SALT LAKE CITY — Utah's capital city is finally ready to move forward with an expansion of its popular foothills trails following a nearly five-year snag in the program.

Members of the Salt Lake City Council agreed on Tuesday to let the city's public lands use the remaining $200,000 in trail construction funding it had held when the city paused the program in 2021 amid issues with the initial phase of the new trails.

"This has been a lot longer pause than any of us ever anticipated," said Salt Lake City Councilman Chris Wharton, one of two remaining City Council holdovers from when the Foothills Trail Master Plan was enacted in 2020 and then paused.

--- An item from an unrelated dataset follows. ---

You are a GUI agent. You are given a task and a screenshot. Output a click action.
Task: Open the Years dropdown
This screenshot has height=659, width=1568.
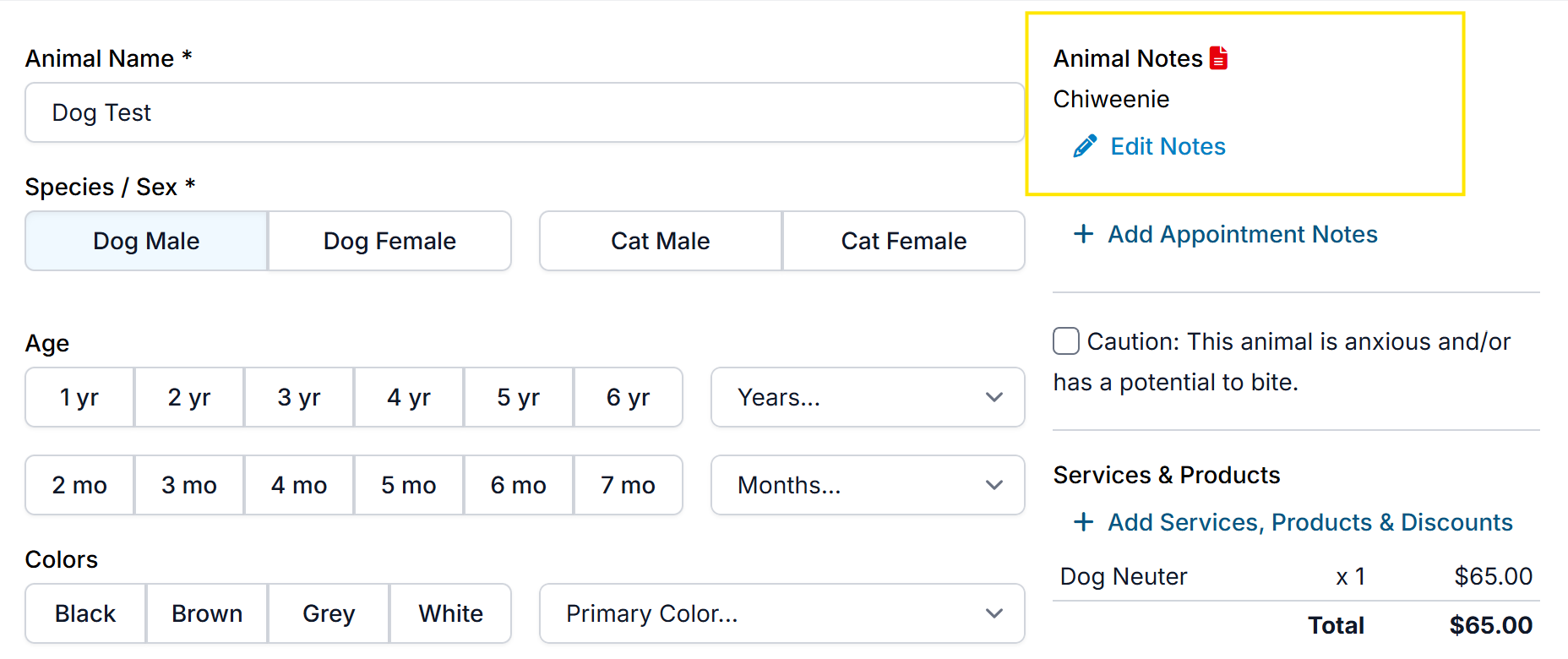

Their informal vote came after Tyler Fonarow, recreational trails program manager for the Salt Lake City Public Lands, offered an update on the master plan, about a year and a half after he first unveiled the city's new strategy to expand recreational trails.

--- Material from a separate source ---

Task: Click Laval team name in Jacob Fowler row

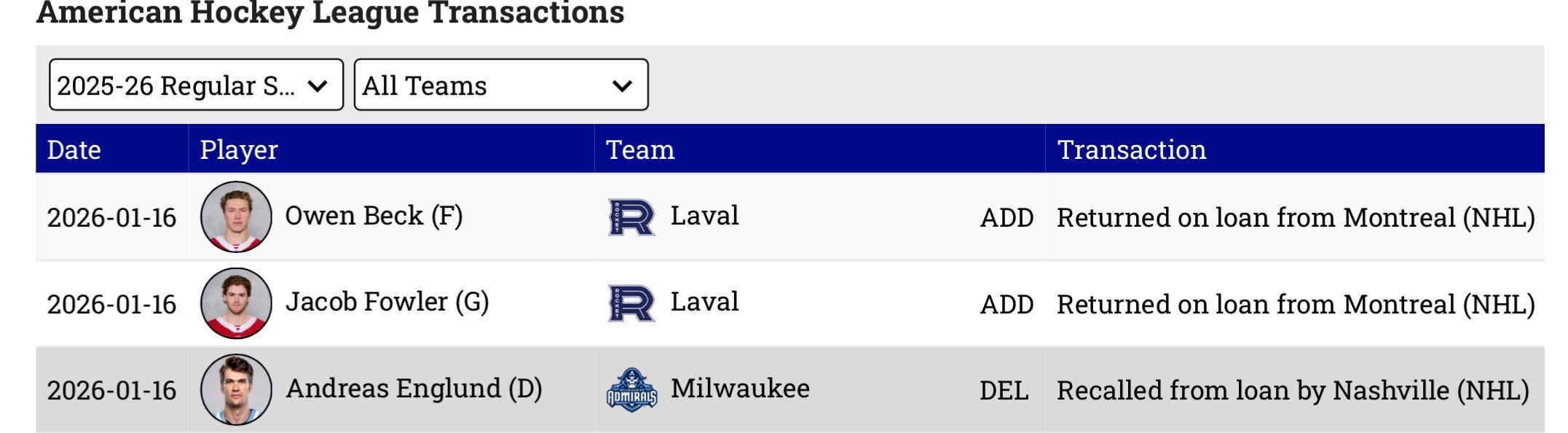Action: tap(704, 302)
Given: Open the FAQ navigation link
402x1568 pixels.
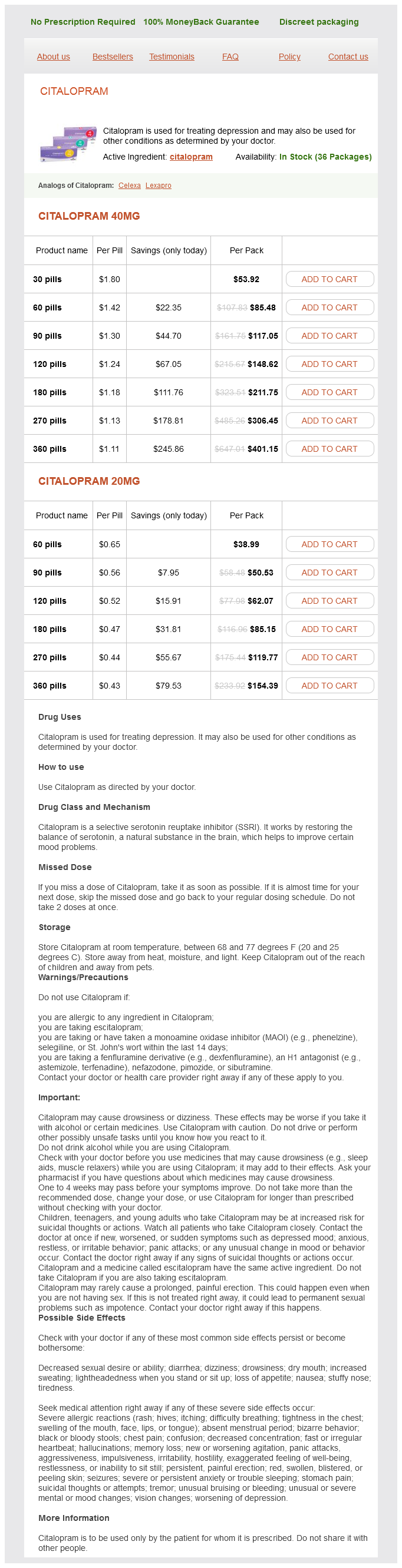Looking at the screenshot, I should tap(230, 57).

The department decided to divide its foothills into seven zones rather than view the some 6,000 acres as one large entity. This allows planners to zero in on specific needs for each zone, such as agreements with outside landowners, including the U.S. Forest Service, and various state and local entities.

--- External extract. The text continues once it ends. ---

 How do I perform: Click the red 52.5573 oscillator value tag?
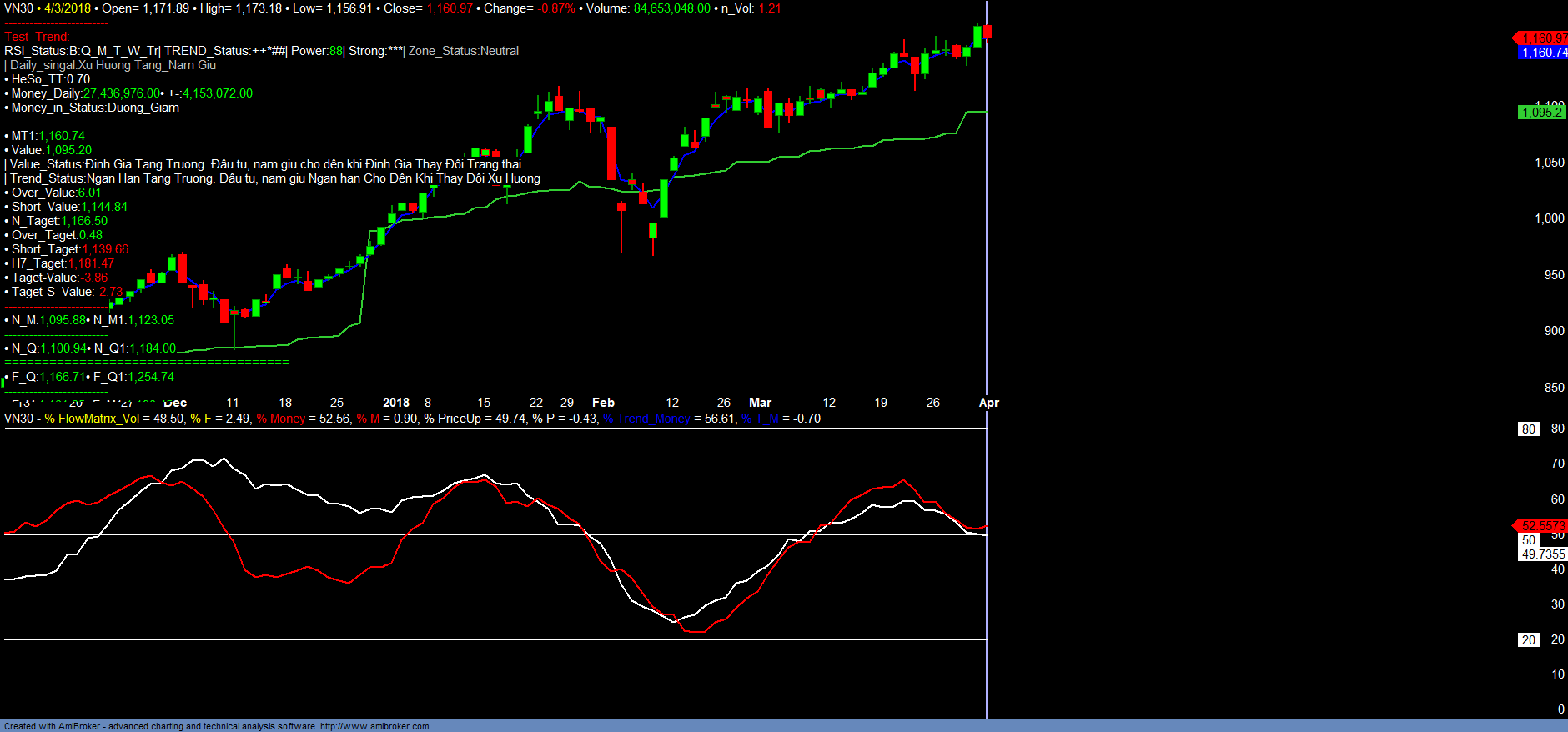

It also planned to adopt a slower, more detailed approach to new construction to avoid the hurdles encountered in the initial rollout of trails.

Salt Lake City leaders approved the new trails master plan in March 2020, which aimed to create more trails in the foothills, since they're heavily used by hikers and mountain bikers alike. It proved serendipitous, as demand for trails increased during the COVID-19 pandemic later that year.

However, residents raised concerns about the initial rollout of new trails above the Avenues, which led to the pause. Independent consultants eventually determined that "inefficient planning" resulted in "poor construction quality" and other issues.

Their report inspired the new format. City leaders allowed the department to resume using allocated funds for planning and design phases in 2024, but the department declined to spend any of those funds on trail construction until it had a finalized process for future trail development.

All the key foothills landowners met last year and hammered out a yet-to-be-signed working agreement outlining the future of new trails, Fonarow said on Tuesday. It's still awaiting a snag from the federal government to be cleared before it's signed, but he said entities still meet bimonthly to discuss new foothills trails.


This was something that was worth taking the time to get right, so I'm really glad we are at this point.

–Salt Lake City Councilman Chris Wharton


They agree that "safe, accessible and high-quality recreation" is needed, while also protecting the environment, natural resources, cultural history and public utilities found in the area. These also deliver greater rule consistency among landowners.

"Our goal is to create and implement a common strategic vision for the foothills," he said, adding that it would include consistent planning and maintenance, and other elements, to help improve the user experience.

This map shows the seven planning zones used to manage new foothills trails projects.
This map shows the seven planning zones used to manage new foothills trails projects. (Photo: Salt Lake City Public Lands)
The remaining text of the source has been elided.